BEGIN

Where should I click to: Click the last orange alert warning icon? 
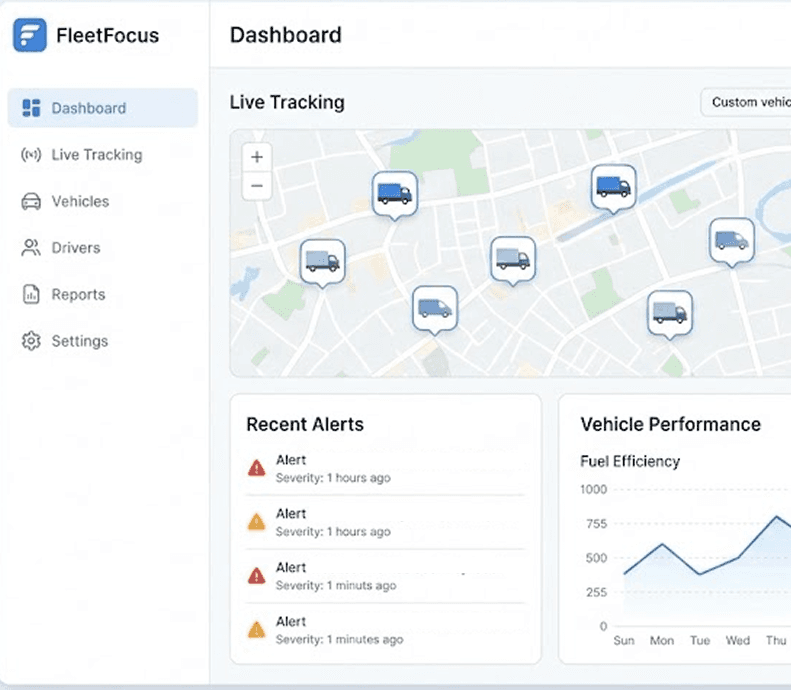257,629
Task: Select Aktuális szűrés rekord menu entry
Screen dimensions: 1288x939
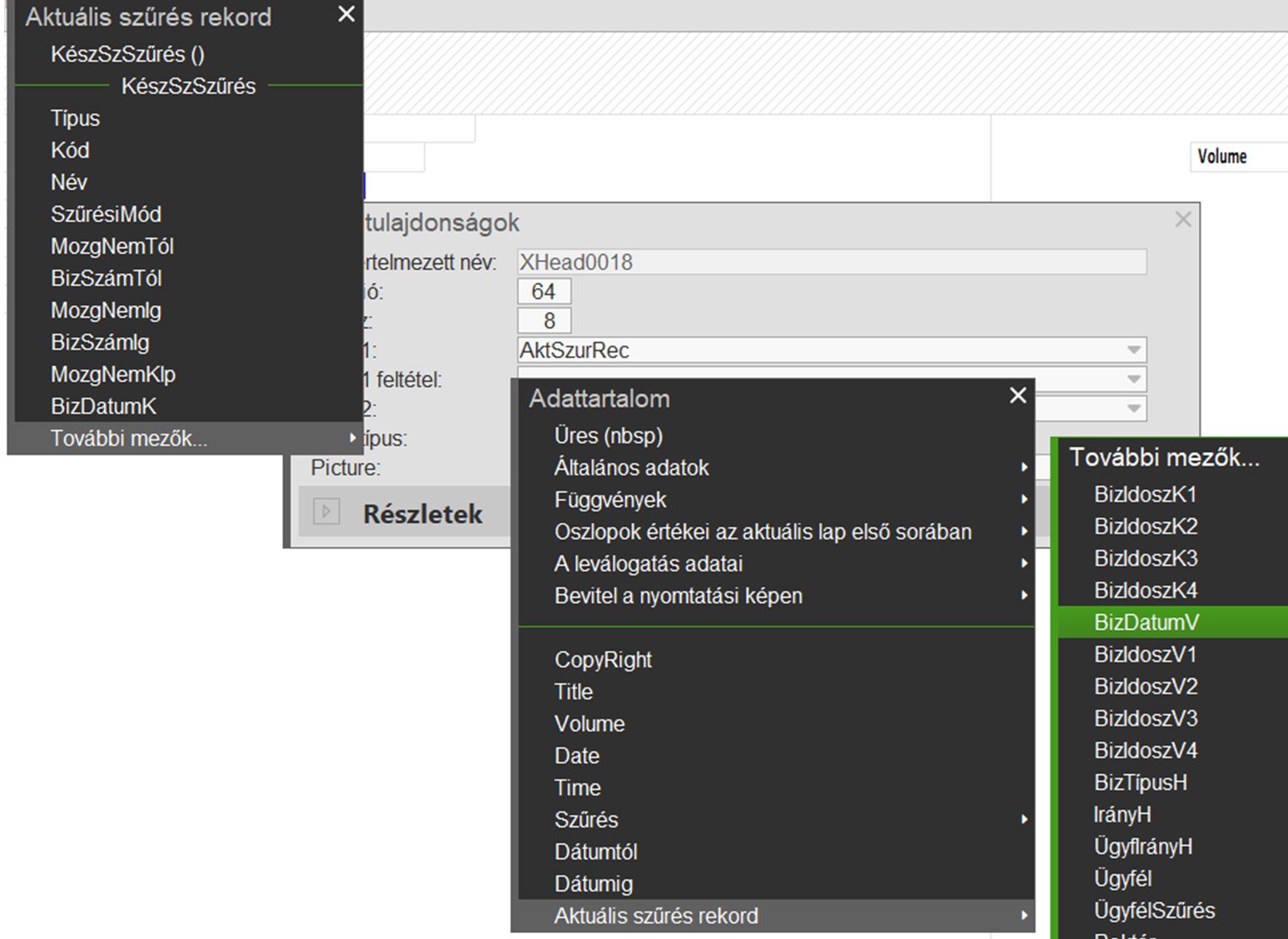Action: point(656,916)
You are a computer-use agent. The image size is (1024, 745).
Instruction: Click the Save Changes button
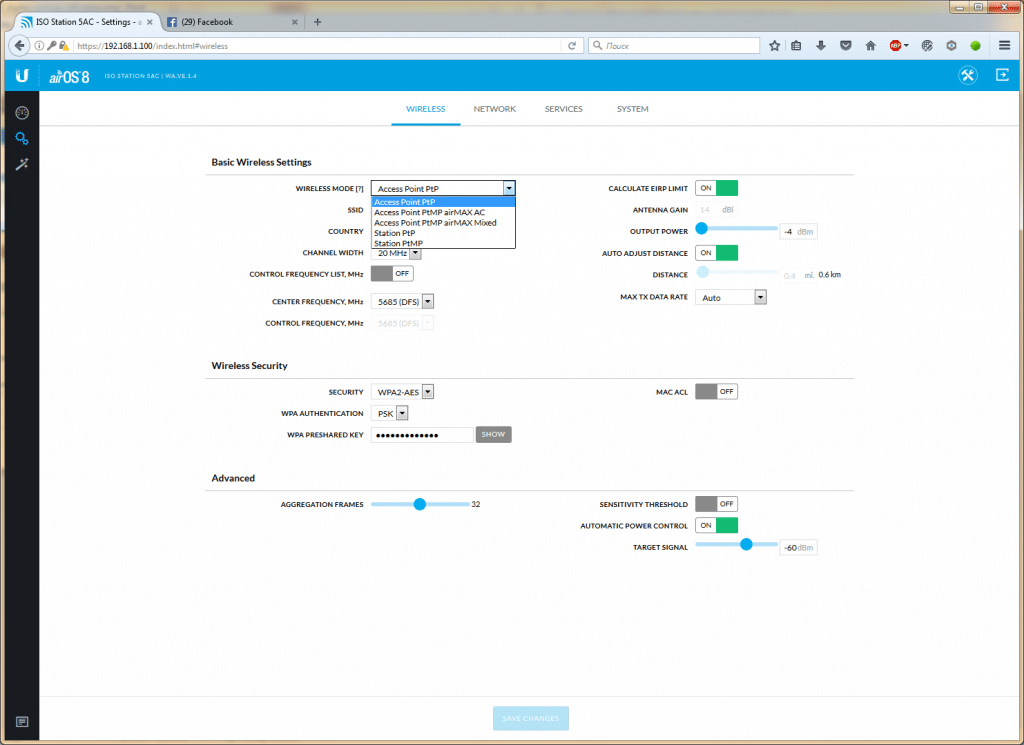pos(530,718)
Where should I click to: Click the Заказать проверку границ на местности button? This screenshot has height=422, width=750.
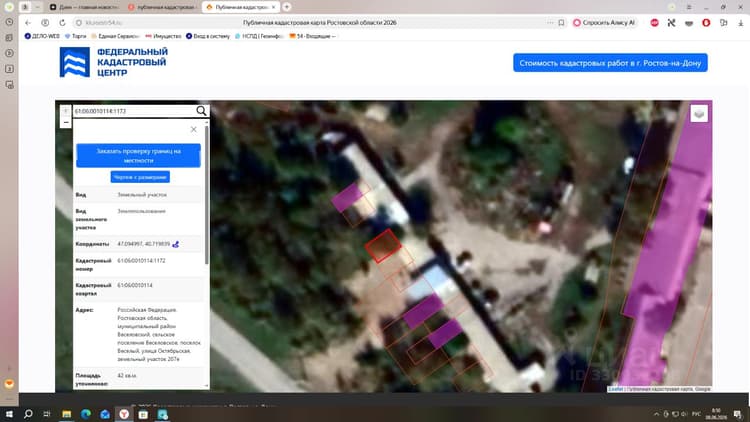pyautogui.click(x=138, y=155)
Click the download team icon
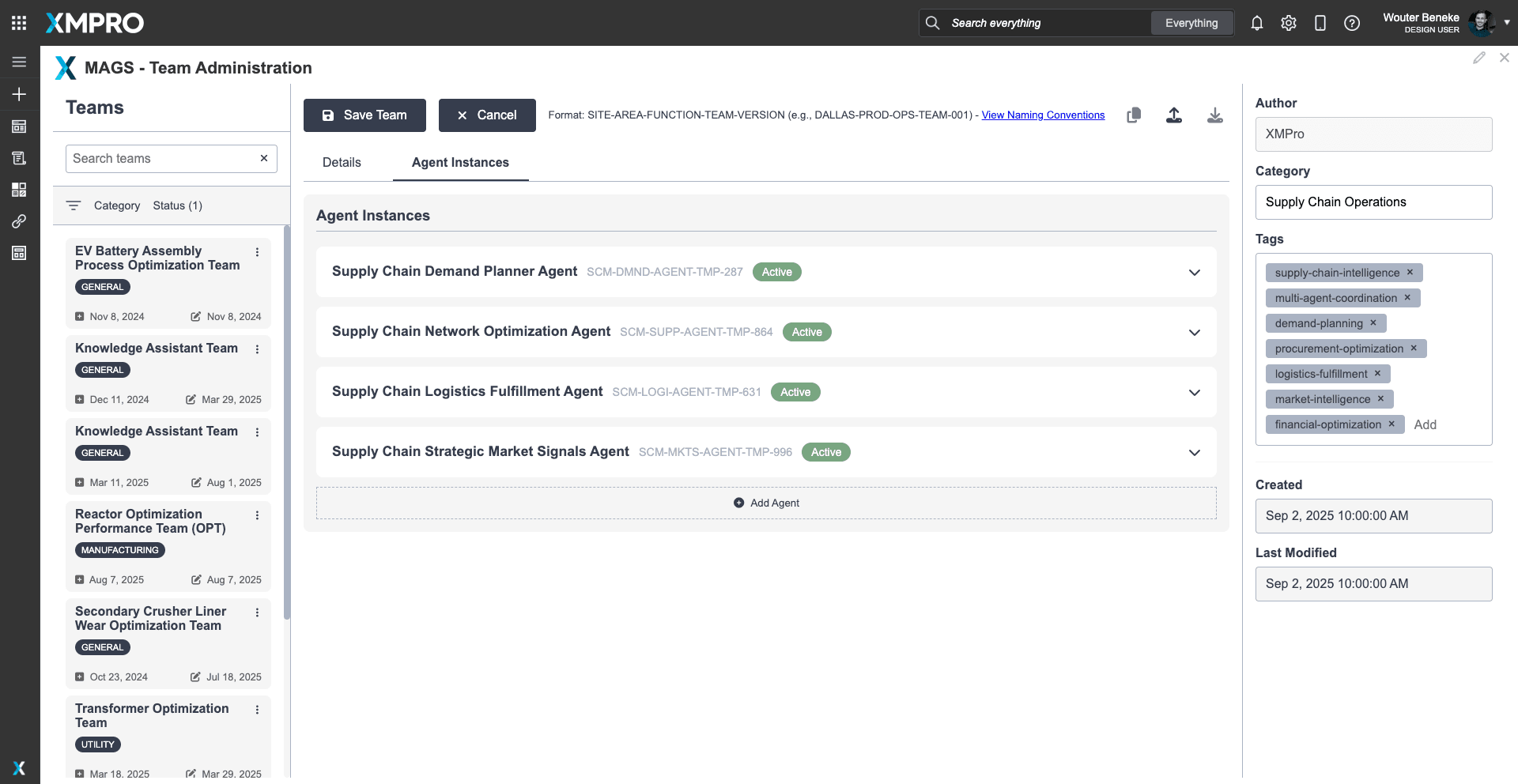 coord(1214,115)
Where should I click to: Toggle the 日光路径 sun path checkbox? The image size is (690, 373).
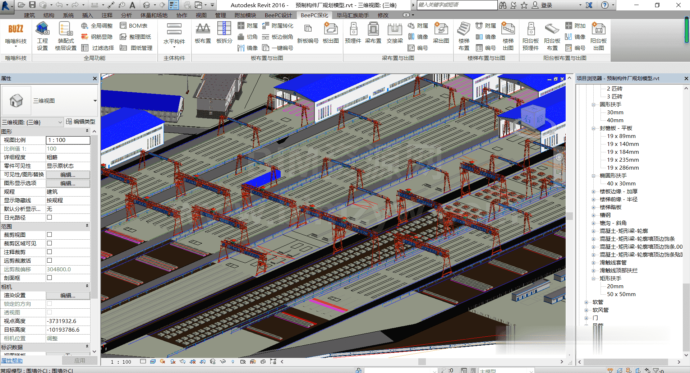pos(49,217)
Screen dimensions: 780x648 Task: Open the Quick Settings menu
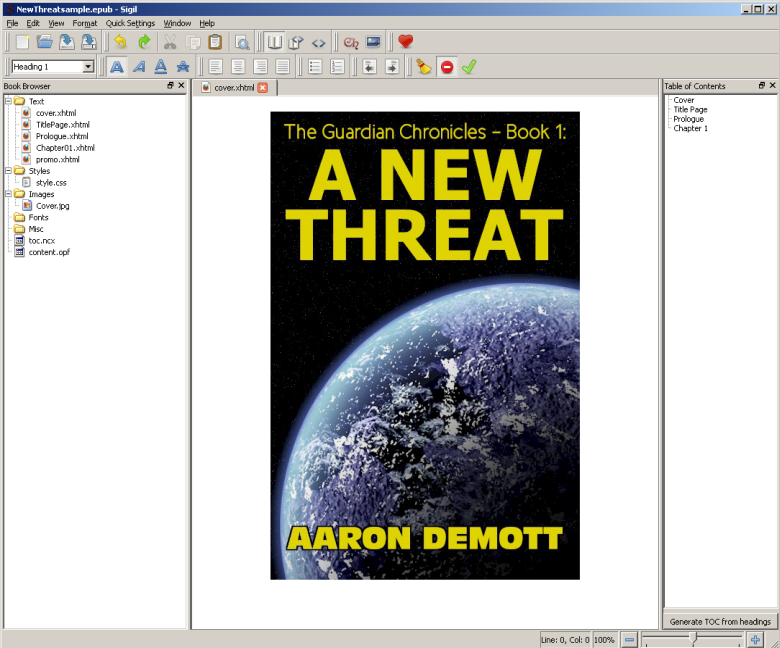pyautogui.click(x=130, y=23)
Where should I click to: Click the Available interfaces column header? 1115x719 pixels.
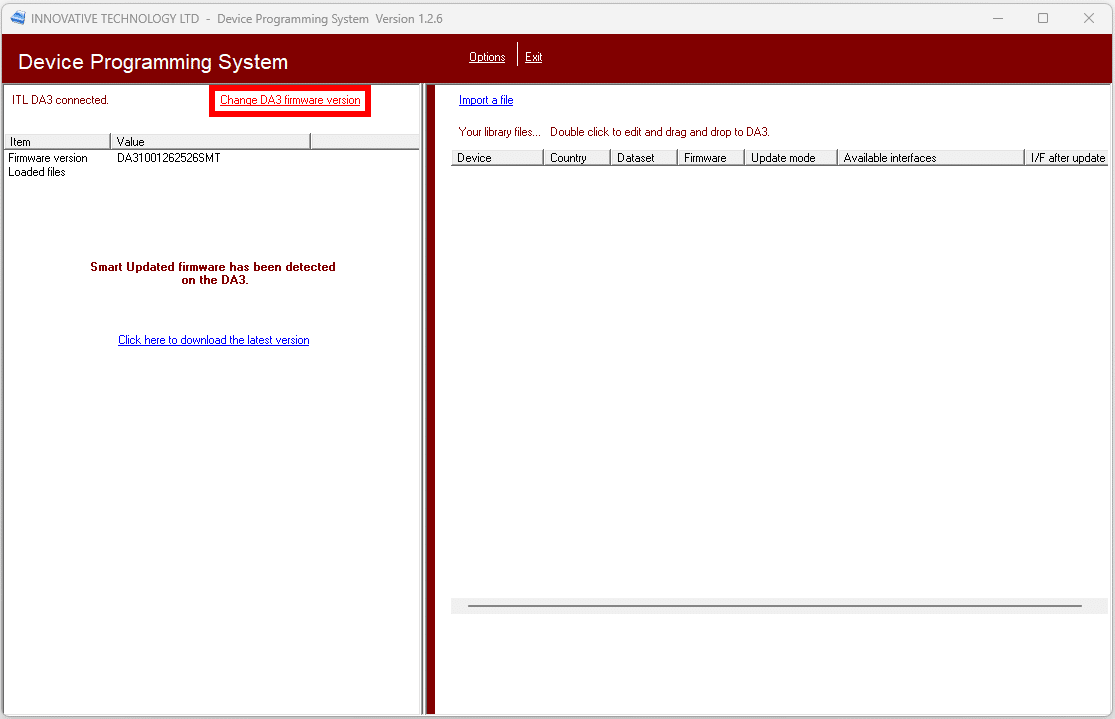tap(930, 158)
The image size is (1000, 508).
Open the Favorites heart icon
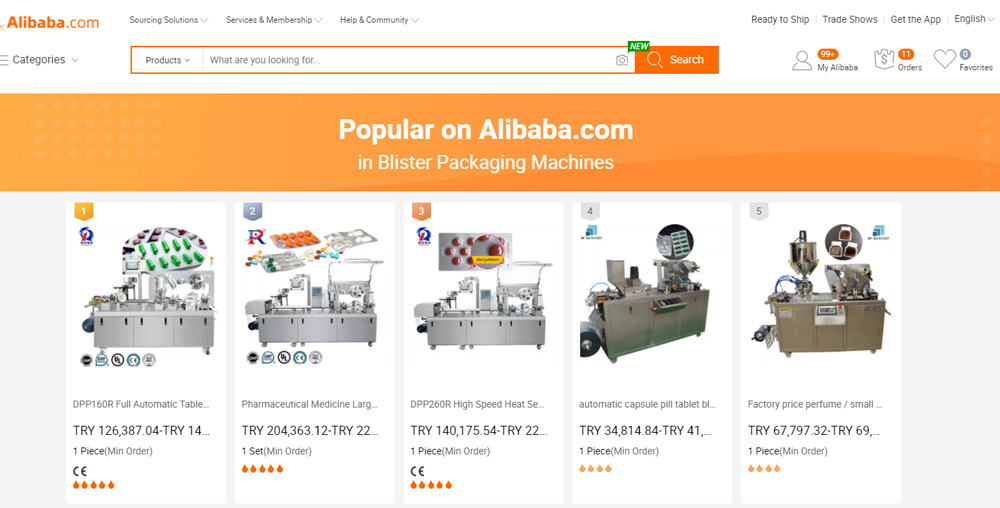pyautogui.click(x=945, y=59)
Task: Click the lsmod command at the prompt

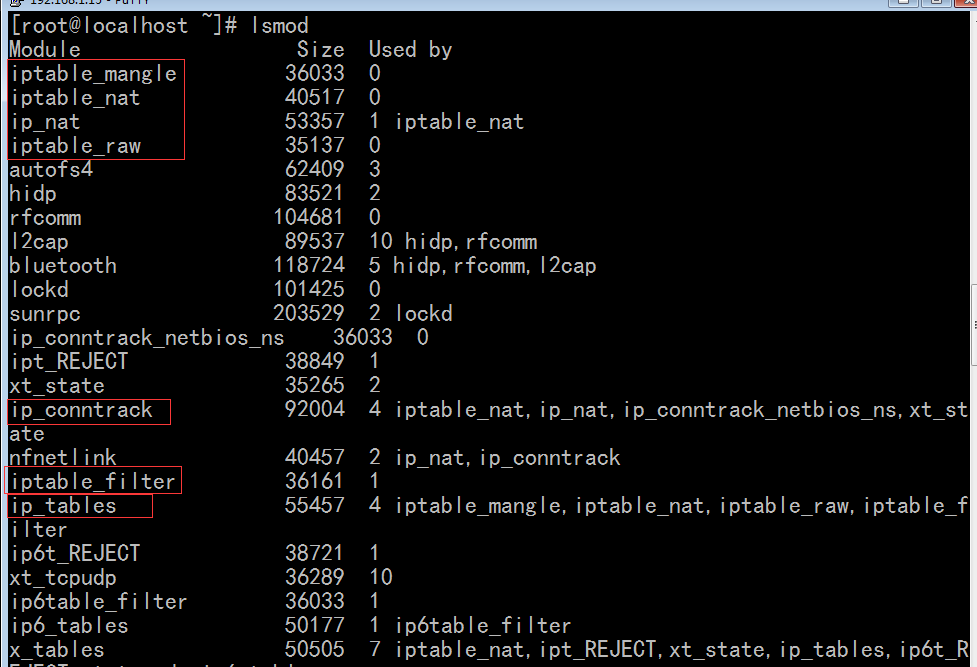Action: [x=280, y=26]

END

Write the material above out again exactly. Omit every image.

Where should I click to: Click the last orange alert warning icon? 
257,629
Task: Select Aktuális szűrés rekord menu entry
Screen dimensions: 1288x939
Action: point(656,916)
You are a computer-use agent. The image size is (1024, 745).
Instruction: Click the Save Changes button
pos(530,718)
Where should I click to: Click the Заказать проверку границ на местности button? This screenshot has height=422, width=750.
pyautogui.click(x=138, y=155)
Click the download team icon
 coord(1214,115)
Where should I click to: Toggle the 日光路径 sun path checkbox? The image size is (690, 373).
pos(49,217)
Screen dimensions: 780x648 Task: Open the Quick Settings menu
pyautogui.click(x=130, y=23)
Where should I click to: Click the Available interfaces column header? 1115x719 pixels.
tap(930, 158)
The image size is (1000, 508).
Open the Favorites heart icon
pyautogui.click(x=945, y=59)
Task: Click the lsmod command at the prompt

Action: [x=280, y=26]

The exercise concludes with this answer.